Class inequality is indeed the overriding determinant of one's ultimate position in life, it always has been. Those who argue that this is myopic or reductionist are typically the type who built lucrative academic or media careers intellectualizing and pontificating on every nuance under the sun except class and class struggle. This is something the American media are especially adept at doing.

The obscene class inequality that manifests itself today should be of paramount concern. No amount of sophistry and intellectualizing can negate or wash over the harsh disadvantages the poor and struggling working class of all colors are forced to deal with from birth to the grave.

Quite simply Michaels delivers with this searing class analysis that fills up the pages of Trouble with Diversity.

Blacks as a demographic cohort experience the sting of class disadvantage and class struggle because many of them are mired in the lower economic strata due to historical racism, redlining, economic exploitation, pitiful wages, white flight, rent gouging landlords, insecure jobs, and un and underemployment.
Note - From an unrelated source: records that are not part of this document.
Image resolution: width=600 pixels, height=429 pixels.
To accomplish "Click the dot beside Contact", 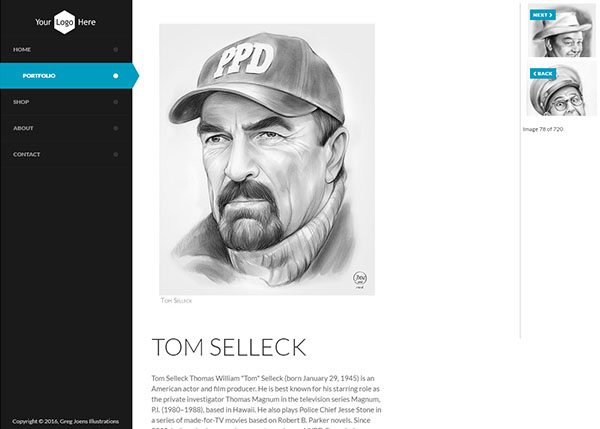I will [x=116, y=155].
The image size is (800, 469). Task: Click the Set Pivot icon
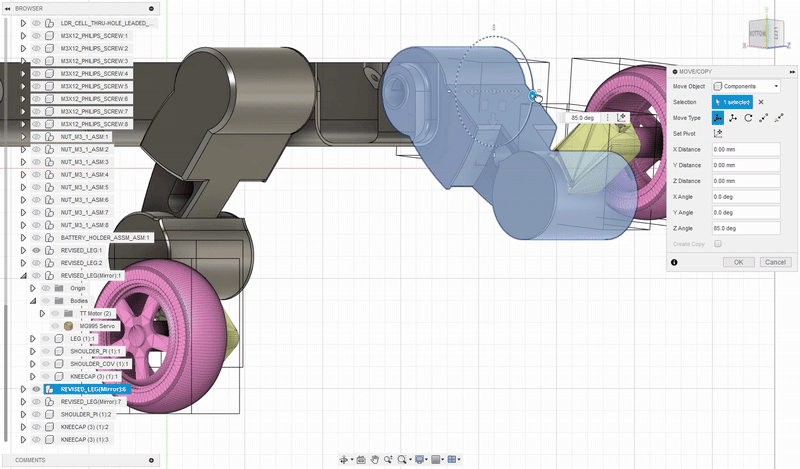(718, 134)
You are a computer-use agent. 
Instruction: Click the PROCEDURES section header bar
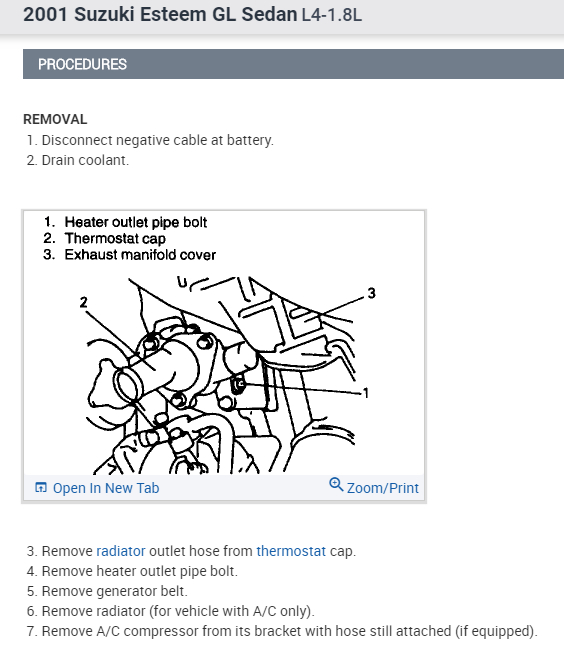(x=293, y=64)
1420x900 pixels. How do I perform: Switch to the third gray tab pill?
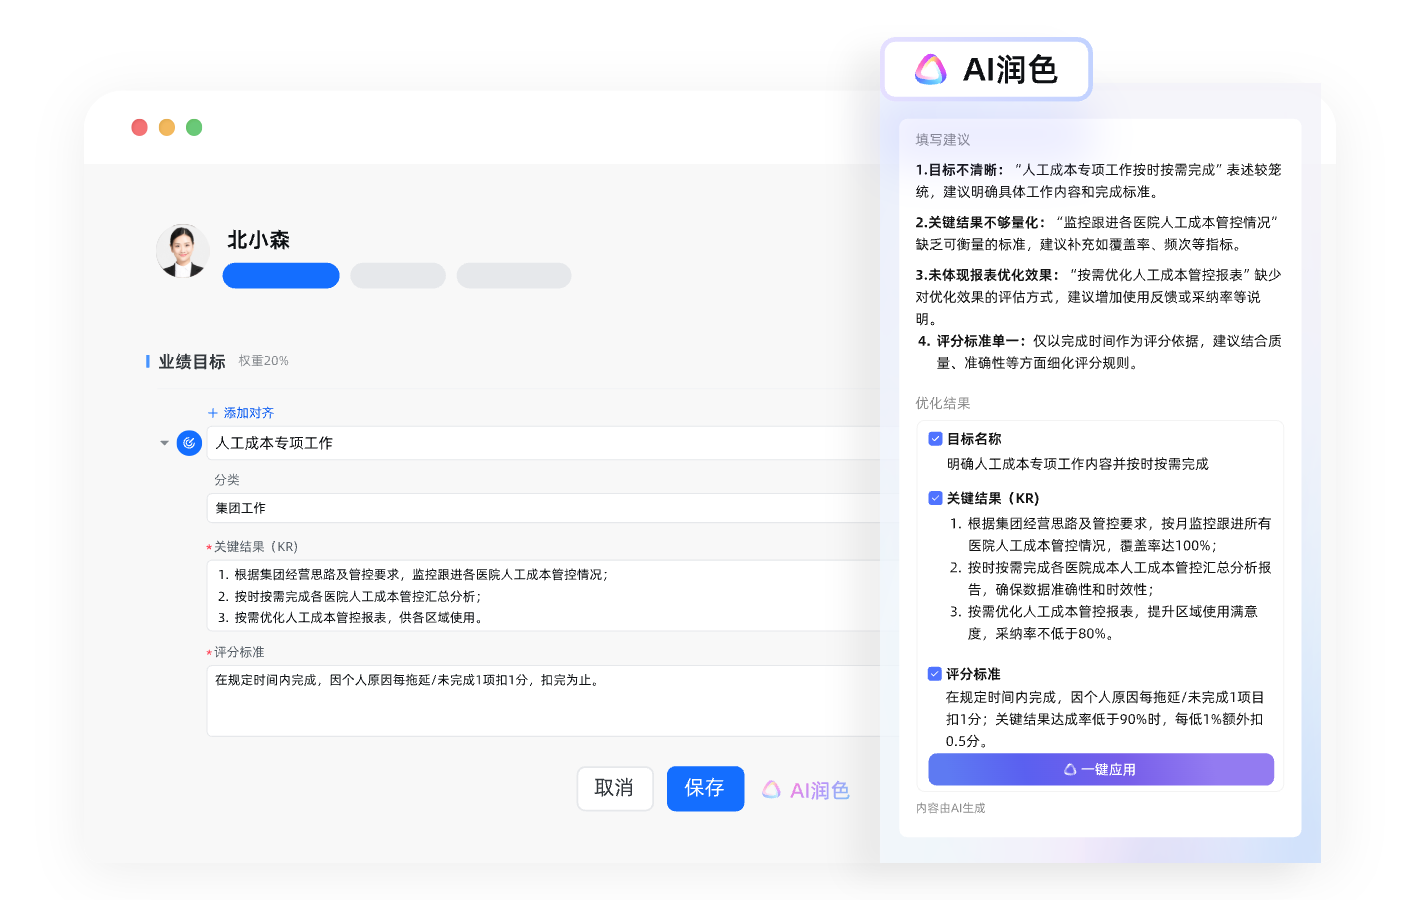514,276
These are the primary reasons blacks find themselves in the lower rungs of the economic ladder. As Michaels offers in the book, policies that target inequality and wages would do much to lift all boats, including struggling whites as well as blacks.

Feel good diversity rhetoric, identity programs and seminars don’t really get to the root of what’s troubling the American socio-economic reality. Only a full throttle attack on the top one percent will deliver the goods.